Então, hoje a gente tá vivendo uma fase bem legal de trabalho, a gente faz oficina, palestras, faz trabalhos com os futuros professores de física e levando sempre essa mensagem de que a gente precisa contextualizar, é preciso que a aprendizagem faça algum sentido, não é cálculo, física não é cálculo, a física é aquela coisa que todo mundo sabe.

 

Um exemplo que eu sempre dou é que se você sabe soprar o seu café, então você sabe transformação adiabática, mas aí você pensa: “que maluquice, eu não sei nem dizer essa palavra” “Ok, mas você sabe soprar o seu café, ótimo!
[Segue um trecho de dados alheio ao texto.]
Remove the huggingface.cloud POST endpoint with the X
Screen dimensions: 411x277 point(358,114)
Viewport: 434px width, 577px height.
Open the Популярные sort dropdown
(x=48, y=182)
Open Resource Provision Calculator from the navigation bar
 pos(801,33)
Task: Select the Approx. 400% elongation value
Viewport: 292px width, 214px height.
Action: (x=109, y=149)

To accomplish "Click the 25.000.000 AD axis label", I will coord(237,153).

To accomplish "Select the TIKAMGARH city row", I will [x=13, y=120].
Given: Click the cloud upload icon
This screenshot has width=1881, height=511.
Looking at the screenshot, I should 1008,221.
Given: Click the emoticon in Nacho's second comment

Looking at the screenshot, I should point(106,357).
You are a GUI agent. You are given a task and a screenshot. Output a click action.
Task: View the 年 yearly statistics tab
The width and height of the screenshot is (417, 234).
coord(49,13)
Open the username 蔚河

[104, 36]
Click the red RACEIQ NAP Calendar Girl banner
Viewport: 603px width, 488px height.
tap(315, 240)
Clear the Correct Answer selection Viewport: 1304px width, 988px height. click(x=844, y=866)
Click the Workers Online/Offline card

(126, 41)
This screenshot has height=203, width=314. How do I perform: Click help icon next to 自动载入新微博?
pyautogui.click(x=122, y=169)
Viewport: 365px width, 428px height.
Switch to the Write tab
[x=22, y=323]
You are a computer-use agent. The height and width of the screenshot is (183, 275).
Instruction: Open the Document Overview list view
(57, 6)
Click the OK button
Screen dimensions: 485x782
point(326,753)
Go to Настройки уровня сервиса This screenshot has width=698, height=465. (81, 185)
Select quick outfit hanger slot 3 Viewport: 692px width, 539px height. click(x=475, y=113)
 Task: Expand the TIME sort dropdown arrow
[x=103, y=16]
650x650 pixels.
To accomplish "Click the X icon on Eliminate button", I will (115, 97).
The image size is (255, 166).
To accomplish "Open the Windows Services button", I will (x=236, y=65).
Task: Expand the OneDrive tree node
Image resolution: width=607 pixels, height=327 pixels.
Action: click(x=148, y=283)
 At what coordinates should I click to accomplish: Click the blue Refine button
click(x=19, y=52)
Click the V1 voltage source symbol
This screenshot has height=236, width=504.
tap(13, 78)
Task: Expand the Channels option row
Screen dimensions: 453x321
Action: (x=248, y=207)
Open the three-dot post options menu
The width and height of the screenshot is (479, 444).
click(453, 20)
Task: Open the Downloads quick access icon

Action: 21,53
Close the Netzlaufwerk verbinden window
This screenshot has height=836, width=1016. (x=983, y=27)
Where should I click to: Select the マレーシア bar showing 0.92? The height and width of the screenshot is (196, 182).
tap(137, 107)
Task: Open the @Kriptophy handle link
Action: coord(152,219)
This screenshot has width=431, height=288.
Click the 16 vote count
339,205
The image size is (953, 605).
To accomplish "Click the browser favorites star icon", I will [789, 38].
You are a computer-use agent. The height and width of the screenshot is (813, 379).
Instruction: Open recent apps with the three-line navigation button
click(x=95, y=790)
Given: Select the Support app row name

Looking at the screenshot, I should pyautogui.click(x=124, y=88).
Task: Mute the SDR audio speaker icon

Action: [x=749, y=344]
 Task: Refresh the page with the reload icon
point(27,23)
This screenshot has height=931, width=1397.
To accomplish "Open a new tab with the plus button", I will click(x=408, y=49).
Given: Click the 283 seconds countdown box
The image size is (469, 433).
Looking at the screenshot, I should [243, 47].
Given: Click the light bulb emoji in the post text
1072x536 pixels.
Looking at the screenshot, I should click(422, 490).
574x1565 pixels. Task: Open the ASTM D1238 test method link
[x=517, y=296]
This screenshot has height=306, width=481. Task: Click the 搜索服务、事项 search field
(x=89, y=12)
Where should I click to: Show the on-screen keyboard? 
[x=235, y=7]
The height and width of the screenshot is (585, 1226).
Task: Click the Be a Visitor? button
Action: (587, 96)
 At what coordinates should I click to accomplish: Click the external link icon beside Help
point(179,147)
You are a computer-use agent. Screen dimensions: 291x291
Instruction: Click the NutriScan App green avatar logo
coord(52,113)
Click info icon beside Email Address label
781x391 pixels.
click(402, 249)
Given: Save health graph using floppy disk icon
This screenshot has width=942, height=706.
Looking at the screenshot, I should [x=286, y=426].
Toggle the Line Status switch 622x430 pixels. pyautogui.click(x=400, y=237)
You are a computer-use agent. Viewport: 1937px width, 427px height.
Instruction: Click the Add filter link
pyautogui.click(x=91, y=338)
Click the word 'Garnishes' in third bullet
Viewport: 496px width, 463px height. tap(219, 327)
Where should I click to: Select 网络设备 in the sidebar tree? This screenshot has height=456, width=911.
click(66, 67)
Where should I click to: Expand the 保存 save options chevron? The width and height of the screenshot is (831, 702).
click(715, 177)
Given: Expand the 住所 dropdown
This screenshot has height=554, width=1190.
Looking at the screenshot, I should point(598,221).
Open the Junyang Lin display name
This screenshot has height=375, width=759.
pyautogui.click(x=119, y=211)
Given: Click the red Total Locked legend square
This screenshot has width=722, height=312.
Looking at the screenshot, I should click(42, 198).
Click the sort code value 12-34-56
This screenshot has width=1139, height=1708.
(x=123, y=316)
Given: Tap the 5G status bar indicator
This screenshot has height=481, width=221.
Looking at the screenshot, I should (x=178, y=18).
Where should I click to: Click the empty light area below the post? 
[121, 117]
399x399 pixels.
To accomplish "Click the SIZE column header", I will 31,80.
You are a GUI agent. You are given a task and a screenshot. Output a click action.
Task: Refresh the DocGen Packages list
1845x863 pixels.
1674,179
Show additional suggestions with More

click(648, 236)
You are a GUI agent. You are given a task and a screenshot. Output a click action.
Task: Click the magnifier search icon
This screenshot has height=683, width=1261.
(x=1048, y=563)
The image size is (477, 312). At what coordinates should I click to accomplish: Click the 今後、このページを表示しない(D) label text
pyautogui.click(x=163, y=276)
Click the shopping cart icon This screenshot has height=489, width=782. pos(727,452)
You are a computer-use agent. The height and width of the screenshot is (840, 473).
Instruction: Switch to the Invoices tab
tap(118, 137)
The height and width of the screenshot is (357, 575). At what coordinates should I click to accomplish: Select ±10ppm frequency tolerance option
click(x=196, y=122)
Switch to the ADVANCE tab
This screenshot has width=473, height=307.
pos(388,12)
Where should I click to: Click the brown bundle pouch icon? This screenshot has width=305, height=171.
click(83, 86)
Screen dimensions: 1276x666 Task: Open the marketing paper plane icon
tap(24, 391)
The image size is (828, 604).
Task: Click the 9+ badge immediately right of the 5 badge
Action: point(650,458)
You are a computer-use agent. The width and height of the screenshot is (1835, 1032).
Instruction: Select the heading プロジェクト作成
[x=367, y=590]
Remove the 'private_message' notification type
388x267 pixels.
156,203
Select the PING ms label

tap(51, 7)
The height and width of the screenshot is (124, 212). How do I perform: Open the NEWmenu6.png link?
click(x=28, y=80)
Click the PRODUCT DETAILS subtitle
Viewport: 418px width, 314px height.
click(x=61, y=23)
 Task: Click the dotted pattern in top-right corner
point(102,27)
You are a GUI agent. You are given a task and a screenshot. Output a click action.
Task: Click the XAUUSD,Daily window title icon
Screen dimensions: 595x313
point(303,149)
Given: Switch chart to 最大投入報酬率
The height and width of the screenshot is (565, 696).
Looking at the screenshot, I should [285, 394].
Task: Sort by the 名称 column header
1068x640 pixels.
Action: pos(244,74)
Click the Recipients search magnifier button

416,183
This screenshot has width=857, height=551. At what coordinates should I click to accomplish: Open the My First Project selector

Isso já é o suficiente”.

 

Então, a partir daí você faz uma transformação, e é isso que a gente tenta passar para os nossos professores, e como eu disse, sem abrir mão do uso das tecnologias.  

 

É produzir bons conteúdos para integrar aos alunos e a tecnologia é o fundamento para isso, até porque os meninos estão com a tecnologia na mão tempo inteiro, eles não querem nem olhar pro livro, mas se tiver no celular, eles estão topando tudo, inclusive, física.

 

Outra coisa, grande parte do meu trabalho é convocar as pessoas para serem professores, eu sempre digo isso em sala de aula: “sejam professores!”. É um orgulho tão grande que para homenagear os professores e também convocar os novatos nós criamos um trabalho chamado “Quase 24h de física”, que é um evento ao vivo, usando a internet, onde eu fico 23 horas, 56 minutos e 04 segundos, por isso se chama quase 24h, fazendo um aulão gigante, conversando com outros professores de diversos estados do país, sobre física e educação. E dia 15 de outubro teremos a segunda edição.